First make sure that motion daemon mode is turned off

############################################################
# Daemon
############################################################

# Start in daemon (background) mode and release terminal (default: off)
daemon off

Although the comment above claims the default is off, in Archlinux the default is actually on.
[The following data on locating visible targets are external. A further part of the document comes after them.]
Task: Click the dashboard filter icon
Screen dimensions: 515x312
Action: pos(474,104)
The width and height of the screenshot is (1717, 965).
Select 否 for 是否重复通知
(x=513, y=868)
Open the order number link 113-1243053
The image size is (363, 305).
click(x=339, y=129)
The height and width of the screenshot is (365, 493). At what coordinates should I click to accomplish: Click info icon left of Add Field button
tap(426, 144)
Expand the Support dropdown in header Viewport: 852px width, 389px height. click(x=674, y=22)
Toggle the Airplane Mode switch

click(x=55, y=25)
############################################################
# Snapshots (Traditional Periodic Webcam File Output)
############################################################

# Make automated snapshot every N seconds (default: 0 = disabled)
snapshot_interval n
In our case, we set n to 6.

Since we will be taking time-lapse photos, we need to turn off the feature that takes pictures when motion is detected:

############################################################
# Image File Output
############################################################

# Output 'normal' pictures when motion is detected (default: on)
...
# Can be used as preview shot for the corresponding movie.
output_normal off

After installing the motion package in Archlinux, you also have to edit the permissions on /var/run/motion so that it is writable by the regular user. Something like the following should do the trick:

sudo chown username:username /var/run/motion

If your /usr/local directory is not already writable by the regular user, you will also need to recursively change the permissions on this directory as well because motion outputs all its image files to the path /usr/local/apache2/htdocs/cam1 (at least this is true on Archlinux). You can recursively change ownership of directories and subdirectories using the -R option in chown.

There are several other config changes you might want to make to /etc/motion/motion.conf.
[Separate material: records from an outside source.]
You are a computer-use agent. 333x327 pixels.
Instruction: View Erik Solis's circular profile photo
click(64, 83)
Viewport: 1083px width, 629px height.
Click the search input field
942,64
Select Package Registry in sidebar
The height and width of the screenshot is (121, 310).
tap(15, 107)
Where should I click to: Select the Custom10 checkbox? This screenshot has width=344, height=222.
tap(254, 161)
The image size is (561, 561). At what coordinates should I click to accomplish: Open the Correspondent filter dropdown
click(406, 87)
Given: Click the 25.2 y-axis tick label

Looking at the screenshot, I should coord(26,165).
If you don't want motion to create partial preview videos every X frames as well as a final video (I think it's a waste of space), you need to edit the following section:

# Use ffmpeg to encode mpeg movies in realtime (default: off)
ffmpeg_cap_new off


ffmpeg

Once you have finished taking time-lapse photos in motion, all the images will be contained in /usr/local/apache2/htdocs/cam1

Now you need to use ffmpeg to render these time-lapse images into a video (without audio). In our video, we want each image to be shown for 1 second each and the video should be 25 frames per second. We can render such a video as follows:

ffmpeg -framerate 1/1 -pattern_type glob -i "*.jpg" -r 25 filename.mp4

Note: -framerate flag ensures that each input image appears for 1 second (to make each image appear for n seconds, set this flag to 1/n)
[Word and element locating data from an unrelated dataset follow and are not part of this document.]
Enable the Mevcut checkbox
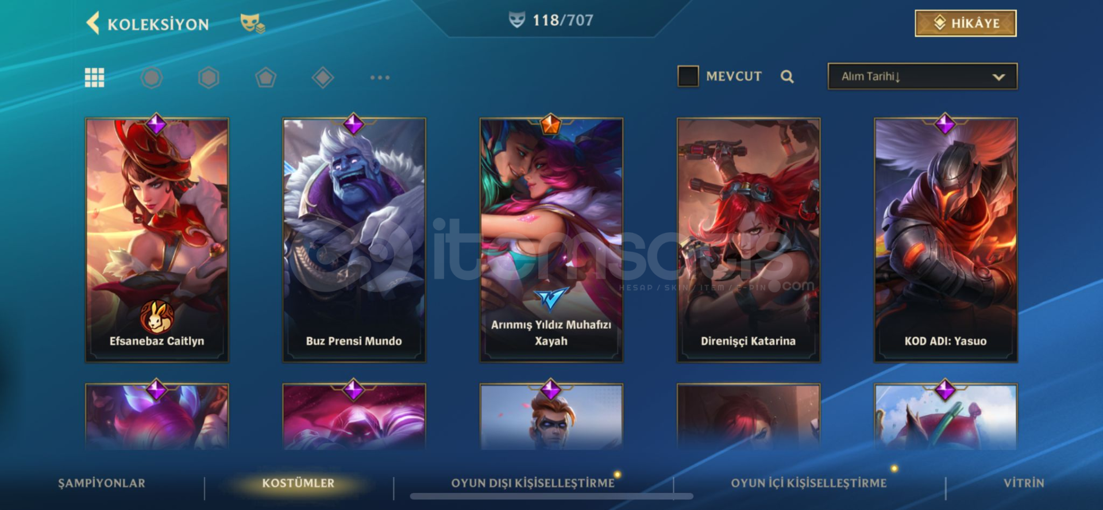This screenshot has width=1103, height=510. coord(688,76)
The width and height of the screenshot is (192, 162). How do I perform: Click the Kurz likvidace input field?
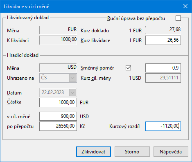point(163,41)
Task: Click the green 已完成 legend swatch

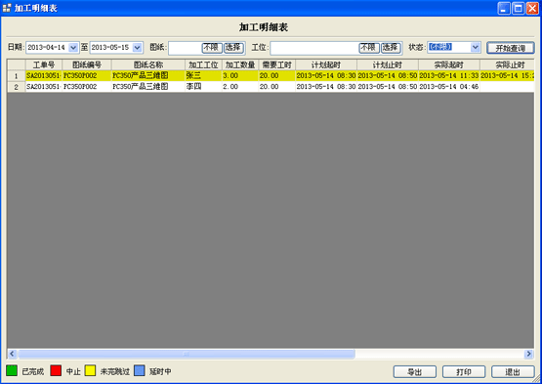Action: [12, 370]
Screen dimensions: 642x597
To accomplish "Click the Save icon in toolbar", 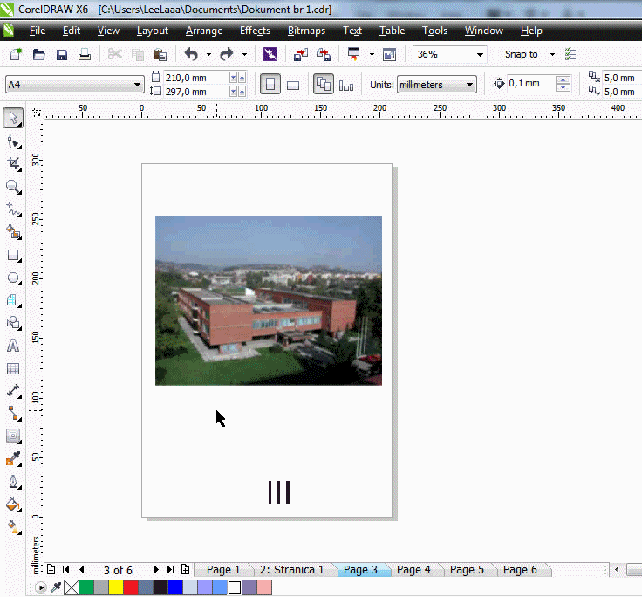I will (x=62, y=54).
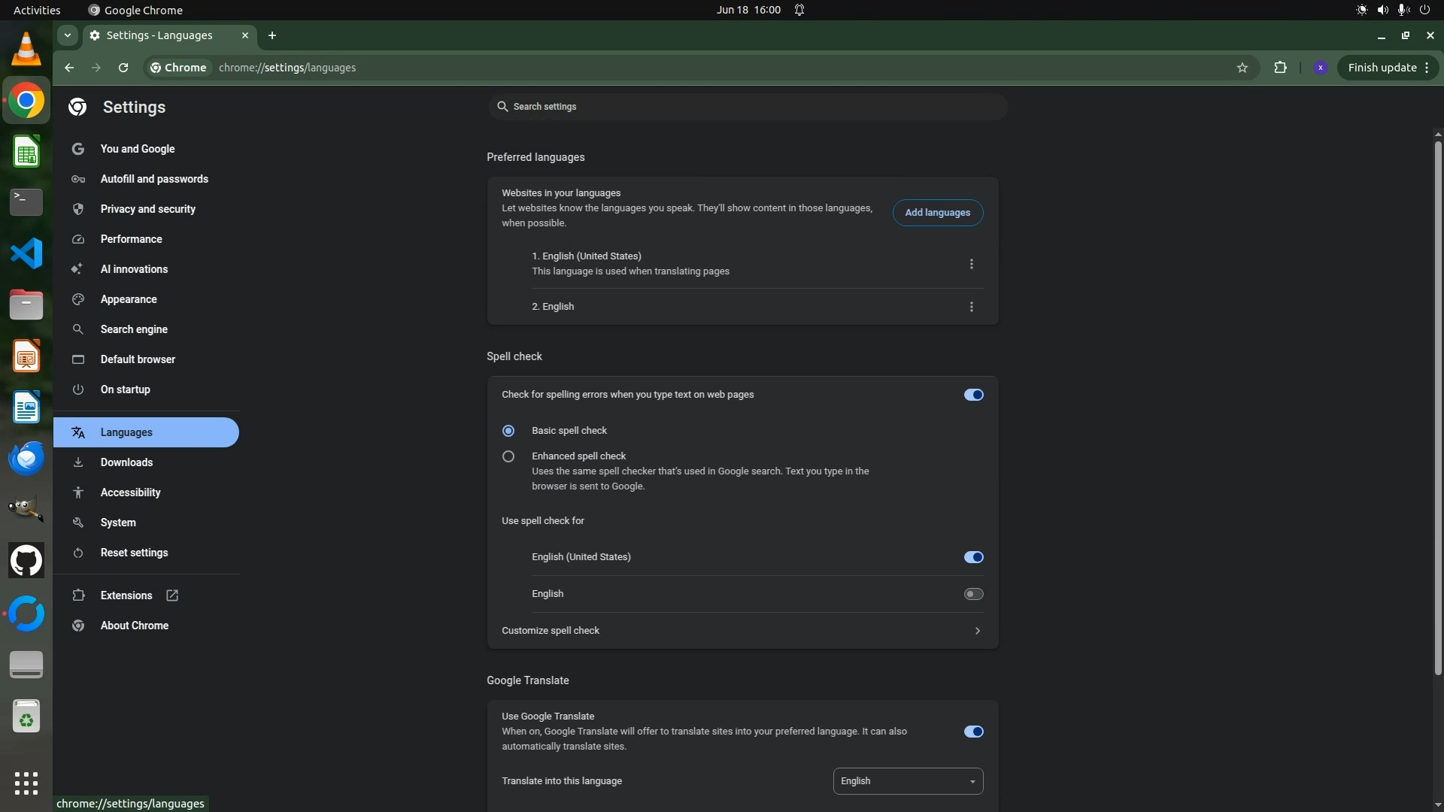1444x812 pixels.
Task: Open the options menu for English (United States)
Action: pos(971,264)
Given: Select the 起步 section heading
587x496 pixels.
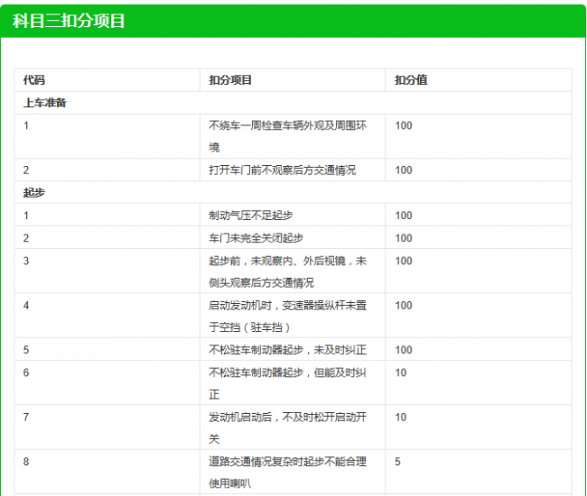Looking at the screenshot, I should click(x=34, y=193).
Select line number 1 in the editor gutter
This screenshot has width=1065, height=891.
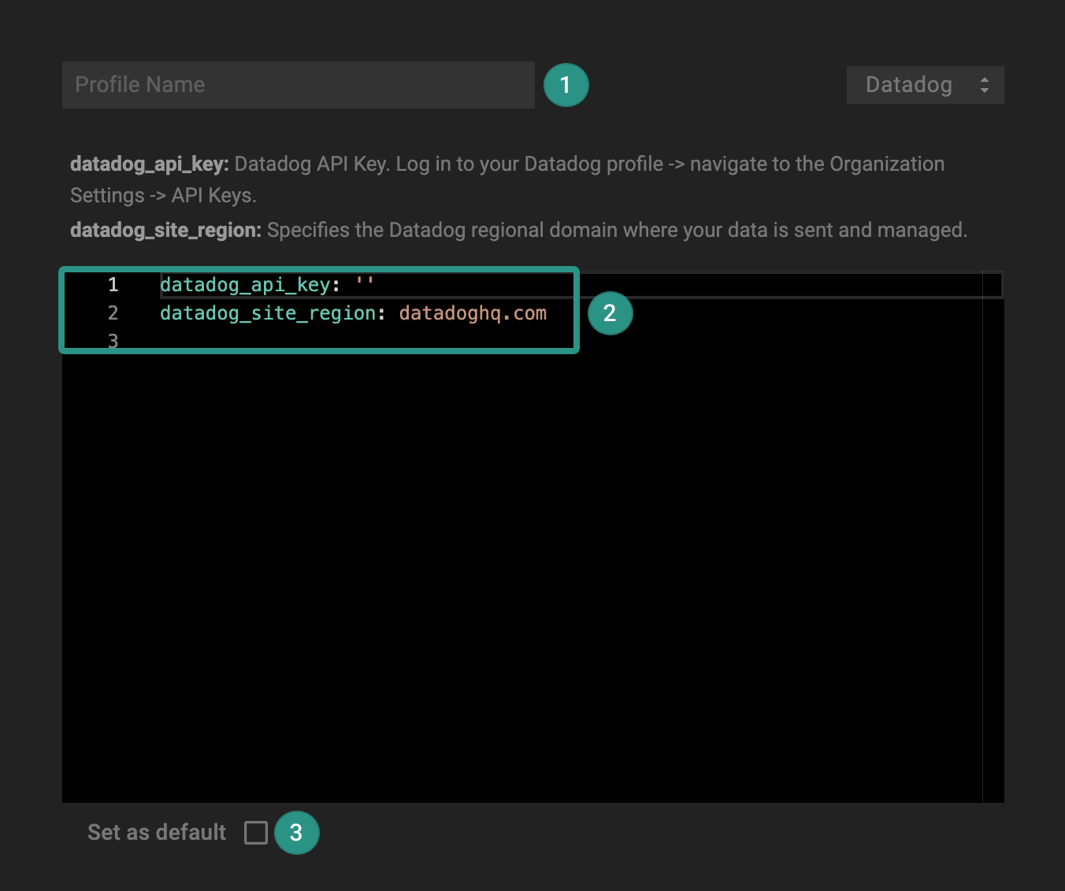(x=113, y=285)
When using the -i flag (input), if you wish to use wildcards (to render all jpg files in a directory, for example) you need to preface the -i with the -pattern_type flag glob option

The -r flag sets the frame rate for the output video file.


bash script

You don't want to have to remember the ffmpeg invocation above every time you want to record a time-lapse video. Below is a script I made to launch motion, render the images, and then cleanup the output directory once video rendering is complete:





My original script didn't have any error trapping before running rm *.jpg and I bitterly came to regret this when one day ffmpeg exited with an error; despite no .mp4 video being rendered, my silly script deleted all jpg files. The unsafe lines were as follows:
...
ffmpeg -framerate 1/1 -pattern_type glob -i "*.jpg" -r 25 $DATE.mp4
rm *.jpg

The problem with these lines is that even if ffmpeg exits with an error, the script will not stop; the rm command will still be executed! After learning my lesson the hard way, I read up on error handling from William Shotts' wonderful bash tutorial. I also highly recommend his book, The Linux Command Line.